- REQUIREMENT: Only the lines from the beginning of the data through the line holding "Task: Click the back arrow button" belong in the answer, printed exactly and without pictures.

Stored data
■ ■ ■ ■

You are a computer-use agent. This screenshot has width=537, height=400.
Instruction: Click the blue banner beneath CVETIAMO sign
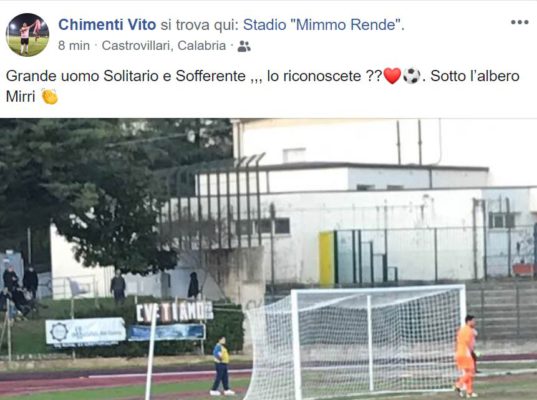click(166, 332)
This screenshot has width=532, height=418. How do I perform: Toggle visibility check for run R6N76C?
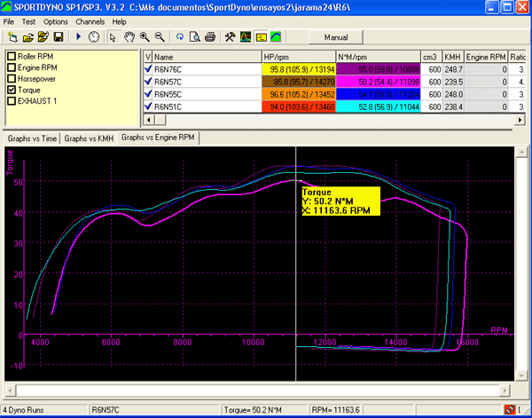click(x=147, y=67)
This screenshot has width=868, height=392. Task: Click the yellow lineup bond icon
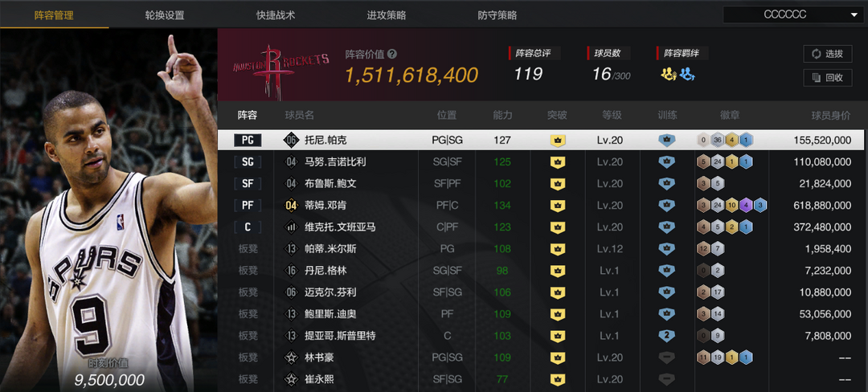tap(669, 74)
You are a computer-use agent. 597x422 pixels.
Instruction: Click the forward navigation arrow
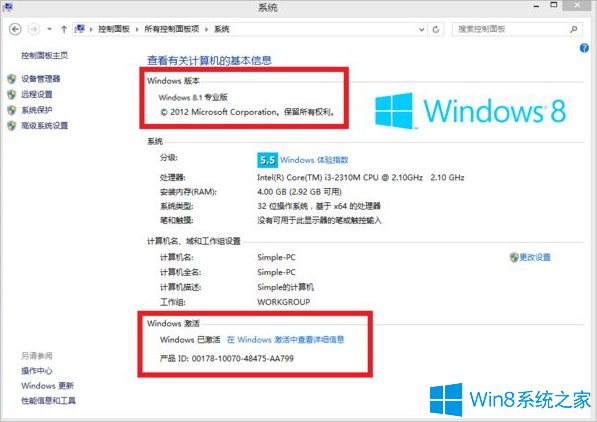click(x=34, y=29)
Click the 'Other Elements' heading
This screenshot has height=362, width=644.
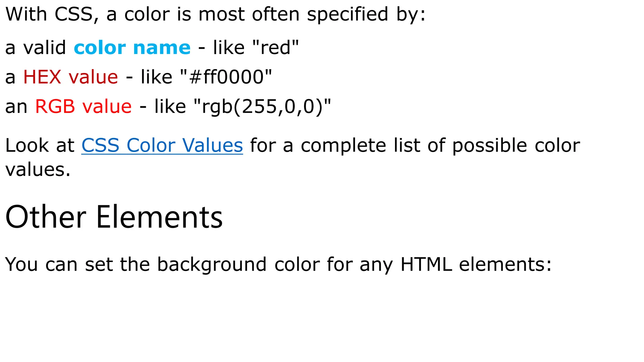pos(114,217)
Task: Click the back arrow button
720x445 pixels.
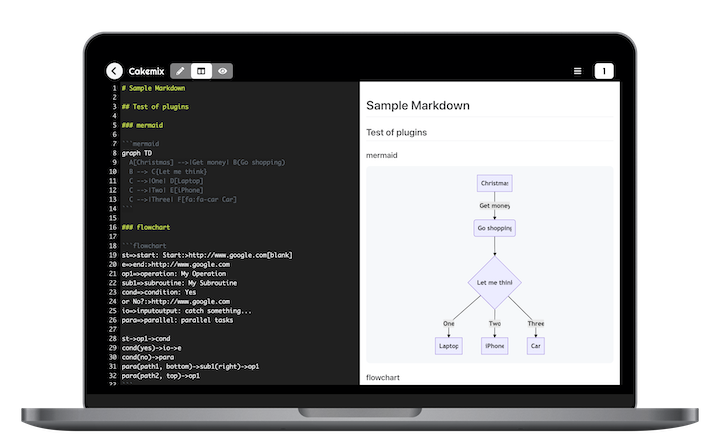Action: click(x=114, y=71)
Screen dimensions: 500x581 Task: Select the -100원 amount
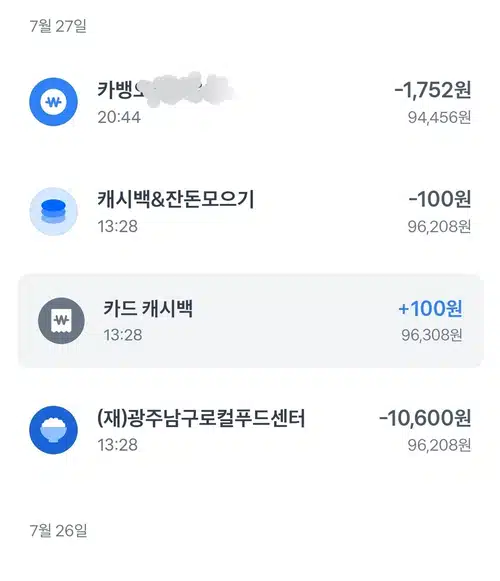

■ ■ ■ ■

- RESULT:
You are a computer-use agent. This screenshot has width=537, height=400.
Instruction: Click the blue banner beneath CVETIAMO sign
click(166, 332)
This screenshot has width=532, height=418. How do I perform: Toggle visibility check for run R6N76C?
click(x=147, y=67)
This screenshot has width=868, height=392. Task: Click the yellow lineup bond icon
tap(669, 74)
You are a computer-use agent. 597x422 pixels.
Instruction: Click the forward navigation arrow
click(x=34, y=29)
Click the 'Other Elements' heading
This screenshot has height=362, width=644.
pos(114,217)
Task: Click the back arrow button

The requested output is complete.